→ TEXT EXTRACT

This is a comic on the rise. There have been multiple record-breaking sales this year, mostly in the mid and lower grades. With the latest Namor gossip, this one is bound to get a boost. What’s important is that on the off chance that Submariner joins the MCU in Wakanda Forever, he could be in line for his own film franchise. That would make the firsts of FF Annual #1 all the more tempting to own.

What is it that makes this issue so special? Besides this being the FF’s first annual, it is here that Namor found Atlantis. This also marks the SA debut of Lady Dorma and the first appearance of another Atlantean possibly with an MCU future, Krang. Those are four reasons why this issue is worth having in your collections, even at a low grade.

Speaking of low grades, that’s where you can get anything under $500. In fact, a 3.0 sold for $475 on May 1. 

X-MEN #6

When Marvel reintroduced Submariner in the Silver Age, they made a huge change to his origin that could resonate in the movies. In X-Men #6, it was revealed that Namor was the first mutant. Since then, he has been linked to the X-Men, and at times has been part of the team. That could have implications in the MCU and the arrival of the X-Men. Along with being on the big screen he could be included in episodes of the animated X-Men ‘97 as well. That could make this issue even more valuable.

The dominoes are beginning to fall as far as fair market value. Consider the 6.0, a grade that averaged $630 in 2021. Earlier this month, another copy sold for $855. Just last month, one sale brought a record $960.

→ SUPPLIED DATA
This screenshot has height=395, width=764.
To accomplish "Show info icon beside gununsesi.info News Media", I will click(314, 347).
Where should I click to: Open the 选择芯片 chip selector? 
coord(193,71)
...
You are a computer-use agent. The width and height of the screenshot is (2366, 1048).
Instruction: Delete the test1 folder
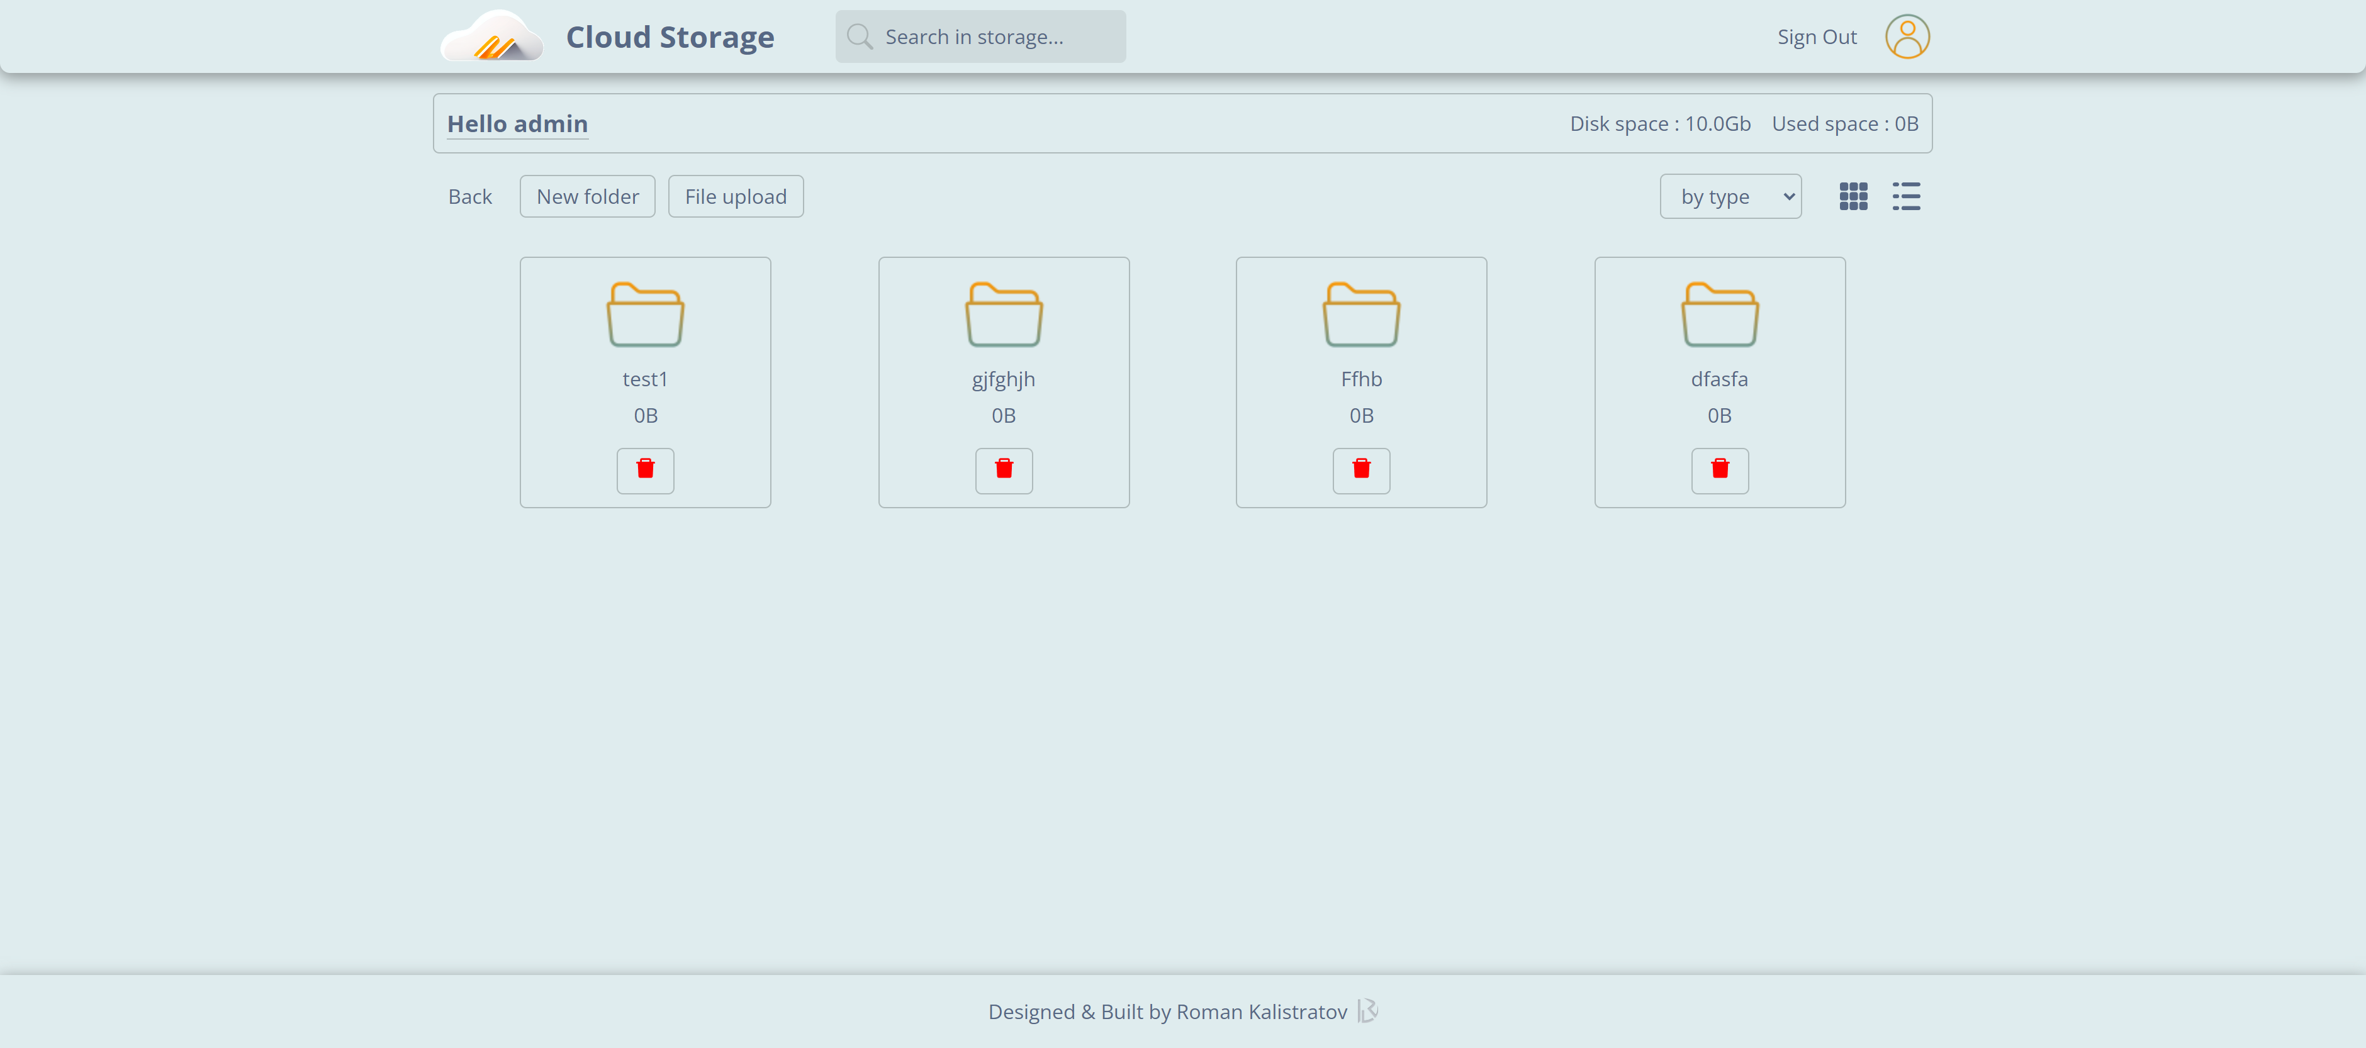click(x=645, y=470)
* * *
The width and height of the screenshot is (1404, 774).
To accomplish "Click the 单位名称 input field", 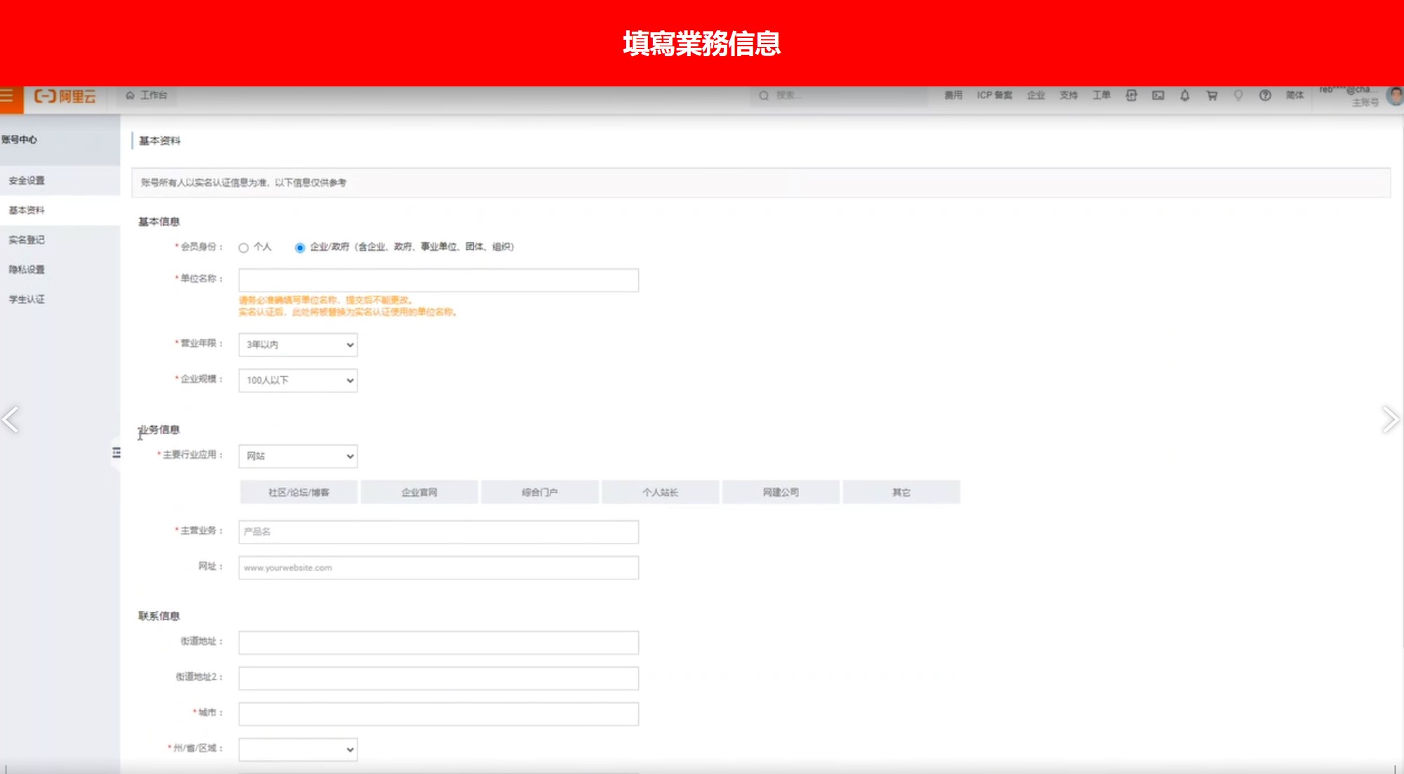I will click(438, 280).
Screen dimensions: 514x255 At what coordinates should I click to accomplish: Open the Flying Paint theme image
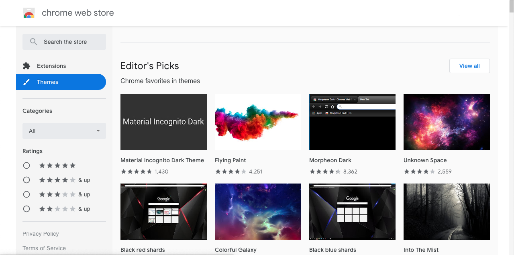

→ OBJECTIVE A
In the comic-book text, what price did a 3.0 copy fetch on May 1?
→ OBJECTIVE B
In the comic-book text, start at the words "This is a comic" and stop after "a low grade.". Write that passage again, replacing "Atlantis" with "Lemuria".

→ TASK ANSWER A
$475

→ TASK ANSWER B
This is a comic on the rise. There have been multiple record-breaking sales this year, mostly in the mid and lower grades. With the latest Namor gossip, this one is bound to get a boost. What’s important is that on the off chance that Submariner joins the MCU in Wakanda Forever, he could be in line for his own film franchise. That would make the firsts of FF Annual #1 all the more tempting to own.

What is it that makes this issue so special? Besides this being the FF’s first annual, it is here that Namor found Lemuria. This also marks the SA debut of Lady Dorma and the first appearance of another Atlantean possibly with an MCU future, Krang. Those are four reasons why this issue is worth having in your collections, even at a low grade.